Sorry. This is incorrect.
I can not speak too much about series convergence/divergence, but I can talk about a sequence:
What happens to [tex]\frac{2n+1}{3n-1}[/tex] as n ---> infinity?
You can rig this so that the 1's cancel and you are then left with [tex]\frac{2n}{3n}[/tex] which obviously then cancels down to [tex]\frac{2}{3}[/tex] (i.e. the limit of the sequence).
Now as you are actually dealing with a natural log, the limit of the sequence in actual fact is [tex]ln(\frac{2}{3})[/tex]
If you wished to prove this you could do the following for all n > N: [tex]|ln (\frac{2n+1}{3n-1}) - ln(\frac{2}{3})|<\epsilon[/tex] Also, note that this sum is not a geometric progression: you find r as such: [tex]r = \frac{t_{n}}{t_{n-1}}[/tex] where [tex]t_{n}[/tex] is the nth term of the series.
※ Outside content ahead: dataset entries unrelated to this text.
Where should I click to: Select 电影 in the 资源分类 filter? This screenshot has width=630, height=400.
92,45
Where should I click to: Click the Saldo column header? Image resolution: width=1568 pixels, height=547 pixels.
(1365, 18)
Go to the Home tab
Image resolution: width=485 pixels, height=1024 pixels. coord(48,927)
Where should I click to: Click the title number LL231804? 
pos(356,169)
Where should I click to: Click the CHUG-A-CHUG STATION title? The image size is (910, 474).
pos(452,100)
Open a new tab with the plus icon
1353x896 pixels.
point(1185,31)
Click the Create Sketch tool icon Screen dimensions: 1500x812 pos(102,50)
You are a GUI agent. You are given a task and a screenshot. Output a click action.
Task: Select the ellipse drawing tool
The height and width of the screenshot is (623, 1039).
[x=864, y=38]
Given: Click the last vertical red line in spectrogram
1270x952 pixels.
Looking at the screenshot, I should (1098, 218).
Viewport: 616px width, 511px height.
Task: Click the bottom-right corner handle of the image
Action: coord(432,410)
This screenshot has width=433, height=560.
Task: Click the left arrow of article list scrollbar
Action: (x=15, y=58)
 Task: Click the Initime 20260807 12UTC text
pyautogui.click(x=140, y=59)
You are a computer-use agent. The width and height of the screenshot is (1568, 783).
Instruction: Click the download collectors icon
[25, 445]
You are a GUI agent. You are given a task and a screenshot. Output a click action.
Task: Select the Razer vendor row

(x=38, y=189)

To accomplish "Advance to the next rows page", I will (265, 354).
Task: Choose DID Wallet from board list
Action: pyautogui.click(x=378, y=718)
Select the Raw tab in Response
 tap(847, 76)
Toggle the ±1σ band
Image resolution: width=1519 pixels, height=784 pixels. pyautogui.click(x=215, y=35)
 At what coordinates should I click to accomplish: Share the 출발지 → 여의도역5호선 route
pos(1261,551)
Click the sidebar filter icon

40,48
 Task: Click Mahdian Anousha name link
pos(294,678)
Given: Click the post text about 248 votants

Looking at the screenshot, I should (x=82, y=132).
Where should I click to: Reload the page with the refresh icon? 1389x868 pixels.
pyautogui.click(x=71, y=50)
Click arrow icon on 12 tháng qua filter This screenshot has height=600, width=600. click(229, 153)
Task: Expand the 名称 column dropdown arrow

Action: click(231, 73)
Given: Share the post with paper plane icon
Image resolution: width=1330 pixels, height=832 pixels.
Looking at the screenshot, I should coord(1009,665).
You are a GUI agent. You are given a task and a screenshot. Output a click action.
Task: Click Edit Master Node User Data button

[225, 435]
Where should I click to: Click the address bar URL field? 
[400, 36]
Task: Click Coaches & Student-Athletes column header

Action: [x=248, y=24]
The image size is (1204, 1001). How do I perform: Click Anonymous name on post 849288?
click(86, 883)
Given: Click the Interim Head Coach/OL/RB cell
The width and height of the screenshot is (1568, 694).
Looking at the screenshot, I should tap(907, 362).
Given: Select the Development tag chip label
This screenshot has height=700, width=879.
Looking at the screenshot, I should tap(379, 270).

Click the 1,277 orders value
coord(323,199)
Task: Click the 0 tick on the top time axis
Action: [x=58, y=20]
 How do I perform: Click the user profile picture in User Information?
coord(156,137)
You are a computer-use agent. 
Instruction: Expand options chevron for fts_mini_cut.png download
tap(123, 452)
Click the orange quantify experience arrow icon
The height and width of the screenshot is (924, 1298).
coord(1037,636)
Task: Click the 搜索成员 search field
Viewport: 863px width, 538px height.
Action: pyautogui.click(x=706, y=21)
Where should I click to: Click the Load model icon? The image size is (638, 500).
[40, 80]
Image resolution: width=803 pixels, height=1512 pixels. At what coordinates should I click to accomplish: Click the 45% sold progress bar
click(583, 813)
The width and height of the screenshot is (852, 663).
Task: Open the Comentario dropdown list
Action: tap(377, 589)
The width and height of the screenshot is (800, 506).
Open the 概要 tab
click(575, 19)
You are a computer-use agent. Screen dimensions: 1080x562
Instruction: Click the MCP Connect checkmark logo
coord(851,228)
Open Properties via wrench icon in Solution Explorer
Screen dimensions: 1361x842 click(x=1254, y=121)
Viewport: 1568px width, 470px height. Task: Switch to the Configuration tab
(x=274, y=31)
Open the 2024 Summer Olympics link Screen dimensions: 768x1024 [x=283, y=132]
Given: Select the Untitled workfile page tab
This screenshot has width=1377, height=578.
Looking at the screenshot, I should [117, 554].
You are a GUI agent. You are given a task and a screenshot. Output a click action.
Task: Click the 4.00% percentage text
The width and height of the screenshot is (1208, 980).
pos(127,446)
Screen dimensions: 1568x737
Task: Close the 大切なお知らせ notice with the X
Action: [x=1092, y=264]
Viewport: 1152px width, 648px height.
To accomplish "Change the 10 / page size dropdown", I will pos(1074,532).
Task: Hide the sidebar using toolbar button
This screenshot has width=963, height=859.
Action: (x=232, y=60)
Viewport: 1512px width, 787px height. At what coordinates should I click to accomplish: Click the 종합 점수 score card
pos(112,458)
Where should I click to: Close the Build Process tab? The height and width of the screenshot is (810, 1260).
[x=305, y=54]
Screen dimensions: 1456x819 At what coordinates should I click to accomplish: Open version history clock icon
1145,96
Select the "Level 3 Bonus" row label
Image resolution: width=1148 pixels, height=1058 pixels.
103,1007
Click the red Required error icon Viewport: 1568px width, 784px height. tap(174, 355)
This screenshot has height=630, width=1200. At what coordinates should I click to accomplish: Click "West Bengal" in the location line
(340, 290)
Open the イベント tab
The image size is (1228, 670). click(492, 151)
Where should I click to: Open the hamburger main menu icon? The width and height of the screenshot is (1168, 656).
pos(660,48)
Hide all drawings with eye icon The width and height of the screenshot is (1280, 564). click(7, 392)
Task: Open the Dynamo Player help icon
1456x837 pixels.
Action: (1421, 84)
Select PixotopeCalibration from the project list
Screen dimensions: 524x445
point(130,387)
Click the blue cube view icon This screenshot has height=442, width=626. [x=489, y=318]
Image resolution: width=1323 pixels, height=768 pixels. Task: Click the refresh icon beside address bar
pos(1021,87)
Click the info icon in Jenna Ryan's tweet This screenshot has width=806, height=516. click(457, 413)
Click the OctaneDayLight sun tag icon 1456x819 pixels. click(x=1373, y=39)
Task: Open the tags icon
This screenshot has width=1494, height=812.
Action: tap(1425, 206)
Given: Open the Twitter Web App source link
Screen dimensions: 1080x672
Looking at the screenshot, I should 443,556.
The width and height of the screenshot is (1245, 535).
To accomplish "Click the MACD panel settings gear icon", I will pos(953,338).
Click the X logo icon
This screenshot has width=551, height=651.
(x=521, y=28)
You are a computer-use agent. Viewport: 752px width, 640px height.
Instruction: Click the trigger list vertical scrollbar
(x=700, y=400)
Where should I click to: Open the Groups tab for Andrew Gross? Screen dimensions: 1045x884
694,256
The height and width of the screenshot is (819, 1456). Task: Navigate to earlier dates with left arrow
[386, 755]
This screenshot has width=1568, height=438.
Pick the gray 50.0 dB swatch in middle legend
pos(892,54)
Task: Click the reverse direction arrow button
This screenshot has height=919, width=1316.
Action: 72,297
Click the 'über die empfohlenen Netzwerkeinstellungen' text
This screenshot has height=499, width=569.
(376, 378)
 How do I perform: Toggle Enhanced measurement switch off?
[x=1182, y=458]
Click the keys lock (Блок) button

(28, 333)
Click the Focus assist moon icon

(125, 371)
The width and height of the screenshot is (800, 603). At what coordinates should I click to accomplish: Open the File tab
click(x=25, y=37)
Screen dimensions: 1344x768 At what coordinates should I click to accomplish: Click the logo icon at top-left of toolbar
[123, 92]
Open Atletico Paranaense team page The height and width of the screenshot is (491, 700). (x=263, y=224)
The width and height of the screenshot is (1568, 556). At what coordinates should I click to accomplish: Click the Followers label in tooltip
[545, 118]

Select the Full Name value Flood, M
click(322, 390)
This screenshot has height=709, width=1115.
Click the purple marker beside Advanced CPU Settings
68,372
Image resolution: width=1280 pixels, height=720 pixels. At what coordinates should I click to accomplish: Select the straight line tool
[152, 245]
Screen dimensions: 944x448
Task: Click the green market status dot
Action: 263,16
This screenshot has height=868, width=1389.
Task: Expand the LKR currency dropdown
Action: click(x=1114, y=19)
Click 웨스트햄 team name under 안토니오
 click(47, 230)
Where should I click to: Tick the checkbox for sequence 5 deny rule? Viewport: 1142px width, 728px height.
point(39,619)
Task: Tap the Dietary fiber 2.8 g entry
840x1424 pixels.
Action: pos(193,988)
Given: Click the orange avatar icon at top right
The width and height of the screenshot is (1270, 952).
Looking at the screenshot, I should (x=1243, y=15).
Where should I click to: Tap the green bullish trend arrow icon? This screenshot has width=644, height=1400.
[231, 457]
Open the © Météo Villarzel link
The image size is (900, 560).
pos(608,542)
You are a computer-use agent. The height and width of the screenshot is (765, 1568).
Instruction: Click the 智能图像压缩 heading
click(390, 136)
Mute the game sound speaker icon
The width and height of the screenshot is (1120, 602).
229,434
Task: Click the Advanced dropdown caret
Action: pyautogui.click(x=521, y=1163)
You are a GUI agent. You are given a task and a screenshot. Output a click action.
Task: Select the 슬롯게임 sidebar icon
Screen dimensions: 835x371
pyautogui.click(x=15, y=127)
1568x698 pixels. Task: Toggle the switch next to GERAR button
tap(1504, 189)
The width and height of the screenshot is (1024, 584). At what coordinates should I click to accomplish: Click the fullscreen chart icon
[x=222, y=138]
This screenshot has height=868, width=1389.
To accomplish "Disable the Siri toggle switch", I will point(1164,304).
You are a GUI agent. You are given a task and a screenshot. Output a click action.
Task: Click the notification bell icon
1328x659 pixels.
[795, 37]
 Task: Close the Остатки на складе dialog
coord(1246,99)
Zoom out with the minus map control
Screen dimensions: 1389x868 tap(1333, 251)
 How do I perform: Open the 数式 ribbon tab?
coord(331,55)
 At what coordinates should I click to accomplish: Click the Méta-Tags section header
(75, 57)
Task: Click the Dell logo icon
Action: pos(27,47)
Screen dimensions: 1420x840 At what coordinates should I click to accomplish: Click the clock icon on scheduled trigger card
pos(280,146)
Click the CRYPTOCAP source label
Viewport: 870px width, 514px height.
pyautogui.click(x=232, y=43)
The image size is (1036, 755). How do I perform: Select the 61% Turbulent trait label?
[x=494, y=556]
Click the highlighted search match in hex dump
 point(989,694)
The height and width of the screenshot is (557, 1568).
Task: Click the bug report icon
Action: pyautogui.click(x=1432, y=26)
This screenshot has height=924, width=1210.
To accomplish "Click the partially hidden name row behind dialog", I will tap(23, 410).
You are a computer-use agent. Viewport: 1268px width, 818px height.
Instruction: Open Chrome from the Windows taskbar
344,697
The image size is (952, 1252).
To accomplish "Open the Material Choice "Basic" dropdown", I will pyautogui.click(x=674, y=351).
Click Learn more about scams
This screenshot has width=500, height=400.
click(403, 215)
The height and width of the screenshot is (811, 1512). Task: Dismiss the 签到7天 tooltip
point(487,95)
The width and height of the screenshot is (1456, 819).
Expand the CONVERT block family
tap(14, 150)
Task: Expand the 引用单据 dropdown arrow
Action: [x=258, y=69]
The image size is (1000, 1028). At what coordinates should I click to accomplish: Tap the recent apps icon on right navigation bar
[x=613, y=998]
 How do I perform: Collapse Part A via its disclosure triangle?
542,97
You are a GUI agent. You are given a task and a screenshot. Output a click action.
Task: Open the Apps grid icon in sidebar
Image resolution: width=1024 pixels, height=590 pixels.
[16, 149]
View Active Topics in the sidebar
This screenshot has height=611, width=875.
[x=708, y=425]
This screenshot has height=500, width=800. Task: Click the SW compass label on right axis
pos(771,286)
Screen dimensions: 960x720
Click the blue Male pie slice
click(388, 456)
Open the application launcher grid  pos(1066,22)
Take note of the second term of the sequence, it equals zero, and division by zero is undefined. Also, r is the common ratio. So the series is, by definition, not geometric in nature.
I am not absolutely sure of this, but I believe the series in fact diverges to negative infinity, because of the simplification of the natural log as per above. You have an infinite number of ln(2/3) to multiply out which is equal (in a very loose sense) to negative infinity. I may be wrong however.